Thursday, August 27, 2009

Where I Ruminate on My Experience of the British National Health Service


One of the many inflammatory charges that frequently gets tossed into the current health care reform conversation is how bad nationalized health care systems are.

I have recently read an interview with David Sedaris (very funny, of course) about having kidney stone attacks in New York and Paris and comparing the two experiences (and costs.) And author Sara Paretsky, creator of fictional detective V.I. Warshawski, had a piece in the New York Times Magazine about taking her husband to the emergency room in France with chest pains. Both Sedaris and Paretsky agree that the French hospital experience is bureaucratic, but also effective, and above all, cheap.

I can’t speak to the subject, since I have always been healthy when in France (I suspect it’s all the wine and cheese), but I have been ill while in Britain, and have first-hand (although somewhat dated) experience with the British National Health Service.

My family and I have lived in Britain for extended periods of time on three occasions during sabbaticals. My first one was in Oxford, and my children were almost 5 and almost 7 when we got there. Our doctor was Dr. Shakespeare (I’m not making this up) in Summertown, and he ran a clean efficient surgery that adequately took care of our medical needs for the months we were there. Medications, such as antibiotics for a child’s earache, came from the neighborhood chemist. Both the visit and the prescriptions were free, thanks to the NHS. We were resident aliens, but we received care with no questions asked. Sometimes we had to wait, a situation not unknown in America.

On one of the children’s mid-term holidays, we left Oxford and traveled, along with Martha’s sister Andrea, to the Cornwall coast. We stayed in the charming fishing village of Mousehole (pronounced Mowz-uhl) at a guesthouse called The Lobster Pot.

Record extracts:
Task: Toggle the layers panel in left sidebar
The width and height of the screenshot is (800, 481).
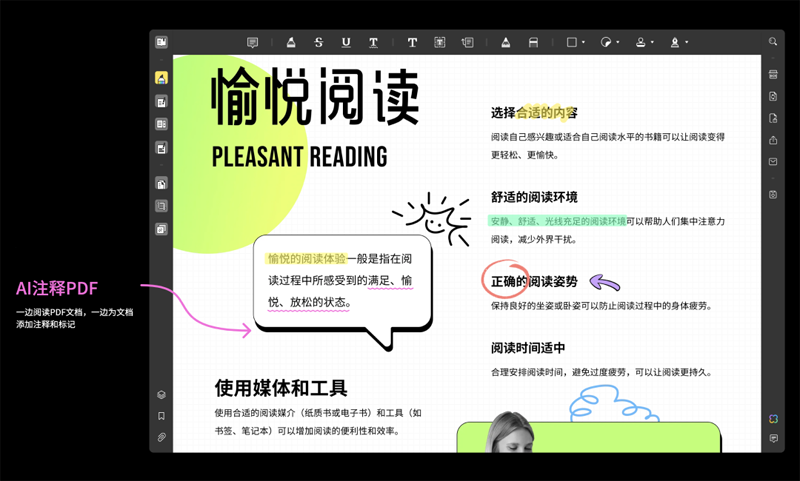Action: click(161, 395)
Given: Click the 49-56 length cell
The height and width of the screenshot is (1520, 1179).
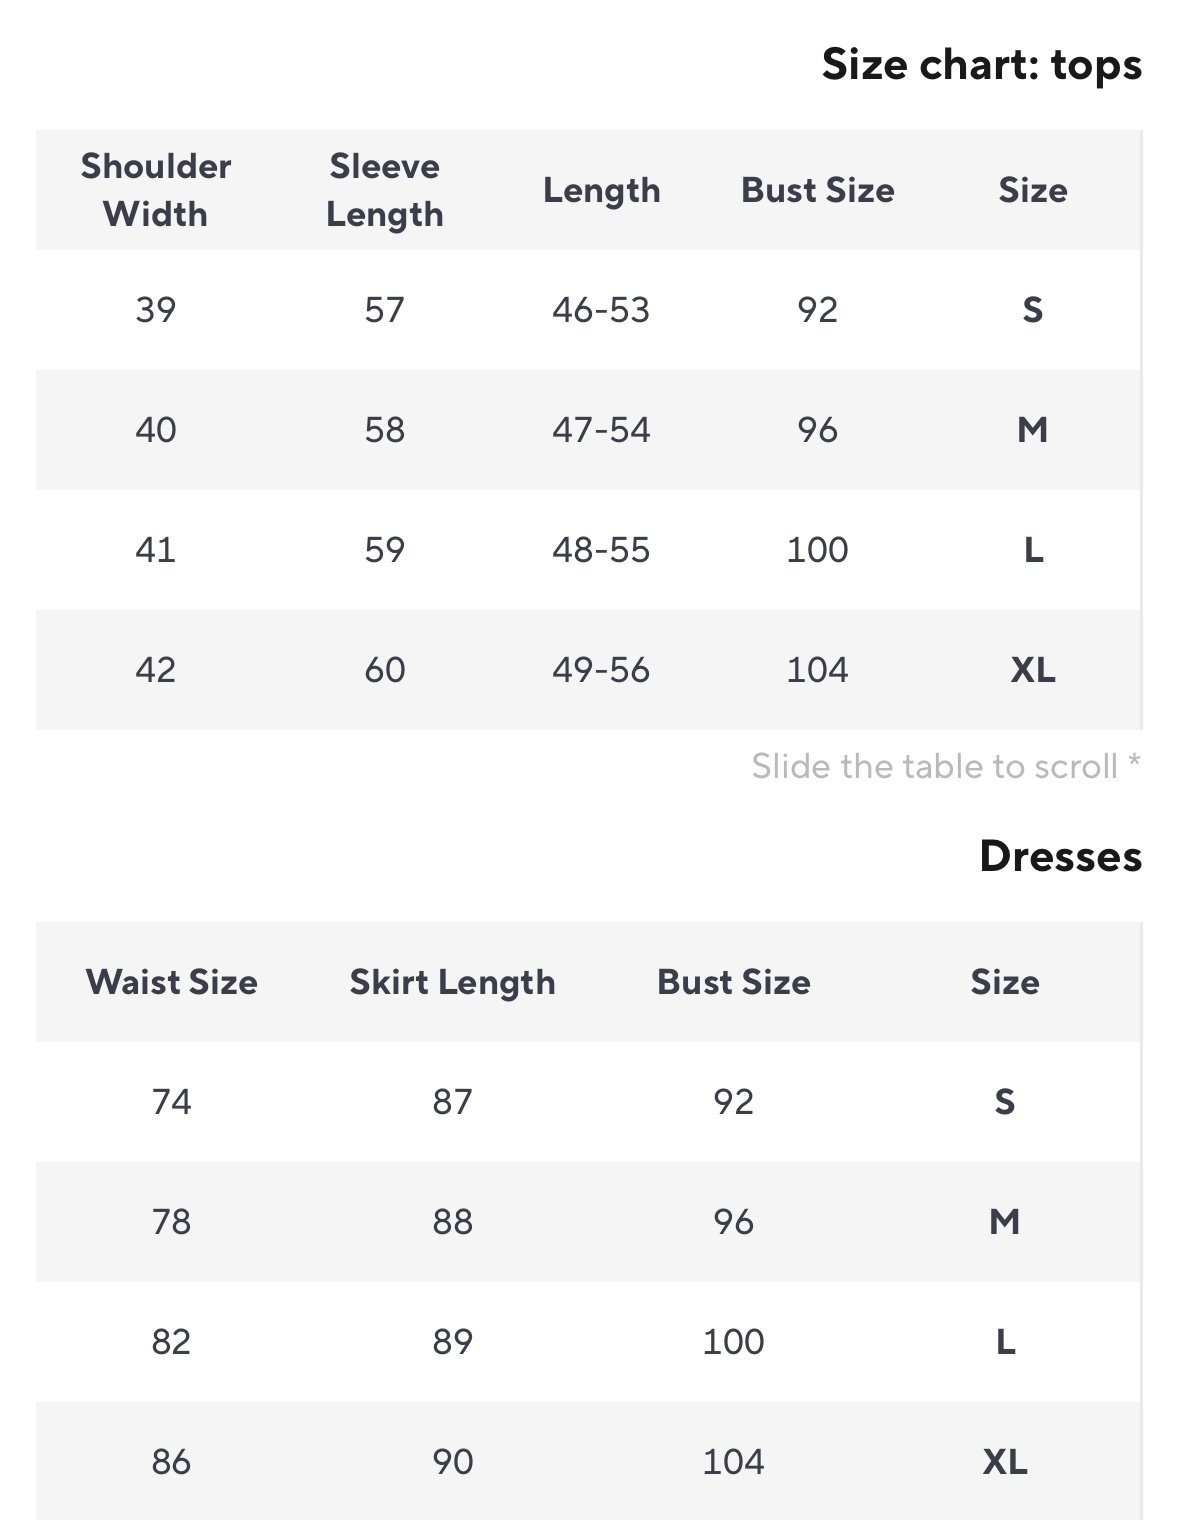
* * *
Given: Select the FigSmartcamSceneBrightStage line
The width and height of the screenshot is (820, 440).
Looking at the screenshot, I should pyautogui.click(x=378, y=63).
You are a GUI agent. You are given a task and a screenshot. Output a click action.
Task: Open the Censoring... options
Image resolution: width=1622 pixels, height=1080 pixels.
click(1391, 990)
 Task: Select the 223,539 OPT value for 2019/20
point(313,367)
* * *
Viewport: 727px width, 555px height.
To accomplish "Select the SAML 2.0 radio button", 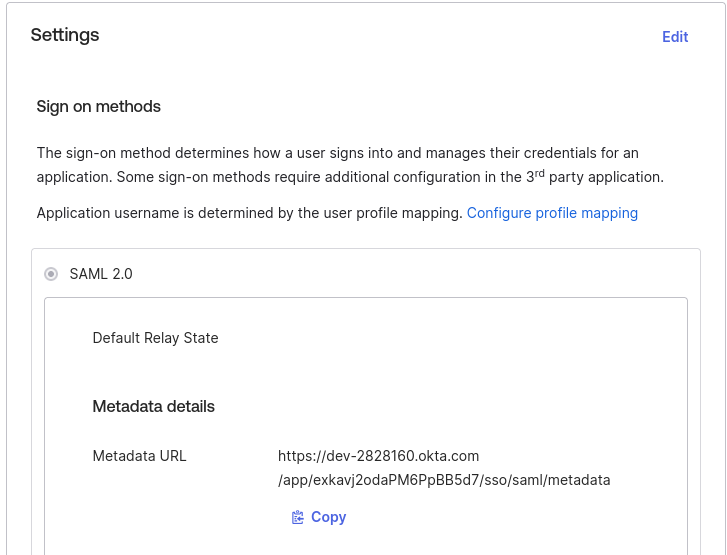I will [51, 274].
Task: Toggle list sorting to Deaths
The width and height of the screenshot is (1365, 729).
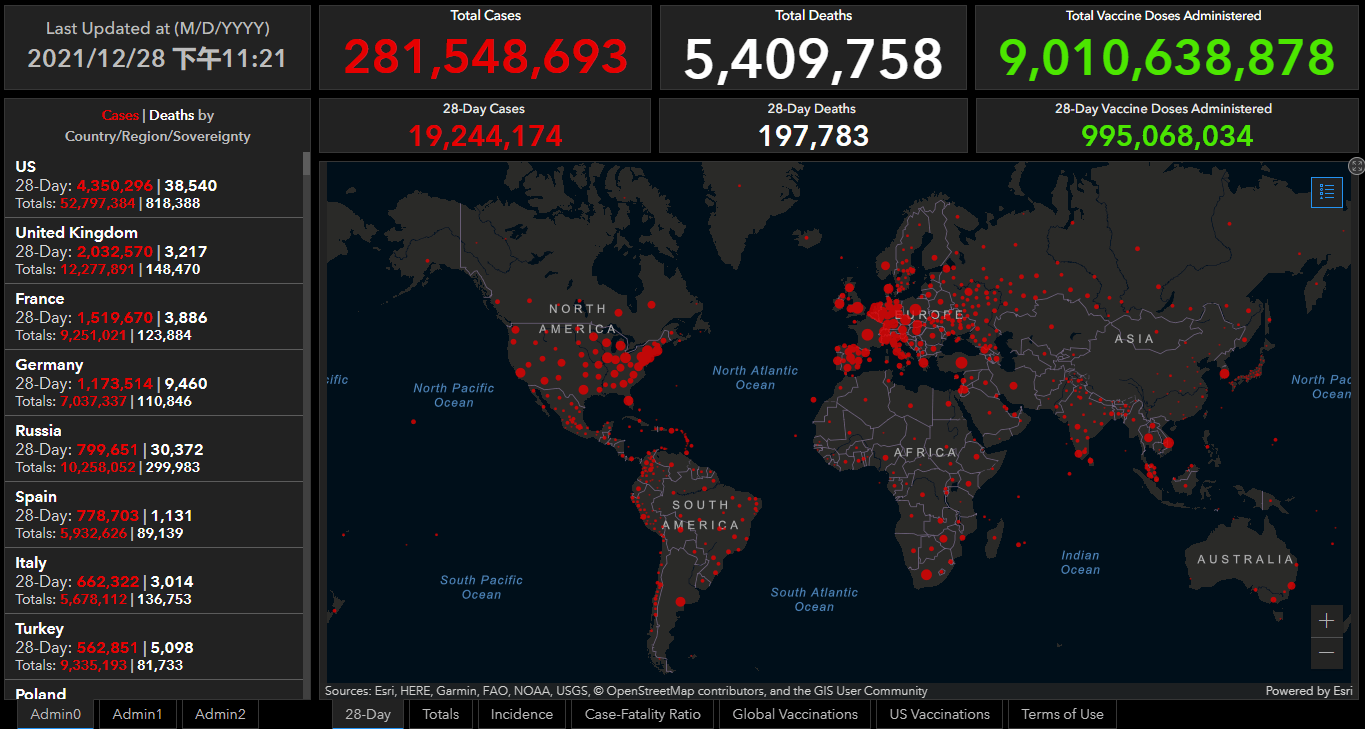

Complete the following:
a) List every person the NHS post names, fictional characters included.
b) Set down the stretch of the NHS post from "Where I Ruminate" through "care systems are.", word for word.
c) According to the NHS post, why can't the writer comment on French hospital care from personal experience?

Task solutions:
a) David Sedaris, Sara Paretsky, V.I. Warshawski, Dr. Shakespeare, Martha, Andrea

b)
Where I Ruminate on My Experience of the British National Health Service


One of the many inflammatory charges that frequently gets tossed into the current health care reform conversation is how bad nationalized health care systems are.

c) The writer has always been healthy while in France, so has never needed its hospitals. The writer jokingly credits this to all the wine and cheese.